クリフォード・D・シマック「中継ステーション」

クリフォード・D・シマック「中継ステーション」(1963)
「都市」はけっこう読み返すのだが「中継ステーション」は久々である。それは「大事に読みたいのでおいそれと読み返したくない」という感情のような気がする(「都市」は気軽に読み返せるが、どちらが上と言うわけではない)
初めて読んで感動したころは、それこそシマックの作品は「都市」しか読んだことがなかった。
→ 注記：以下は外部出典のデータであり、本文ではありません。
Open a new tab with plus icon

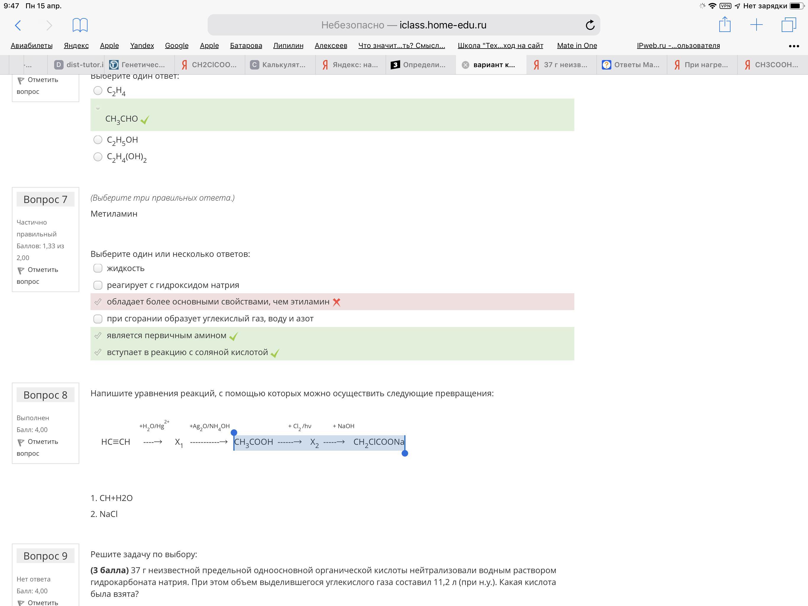pos(756,25)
今、読められるだけのシマック作品を読んでからこの作品を読むと、この作品も連綿としたシマック節の作品のひとつなのだとよくわかる。
田園風景、善意、さまざまな異星生物、惜しげもなく投入されるアイデア、そして人類と宇宙の行く末・・・・・
例えば「幻が人格を持つことによる葛藤」という「ソラリスの陽のもとに」(というか映画の「惑星ソラリス」)の主要テーマが、サブプロットとしてさらっと出てきたりする。
そういった作品であるこの「中継ステーション」と他のシマック作品との差は何かというと、まずは切迫感であろう。
キューバ危機(1962)のあたりのSFは、多かれ少なかれ世界核戦争の危機を意識せざるを得なかっただろうが、この作品もその一つだといえる。
その派生として、切ないながらの抒情性が作品全体を覆う。やはりここら辺なんだろうな。
やはりシマックの作品でまずおすすめするのが「都市」と「中継ステーション」そして「小鬼の居留地」で、それでシマックが気に入ったら他の作品に手を伸ばしてほしい。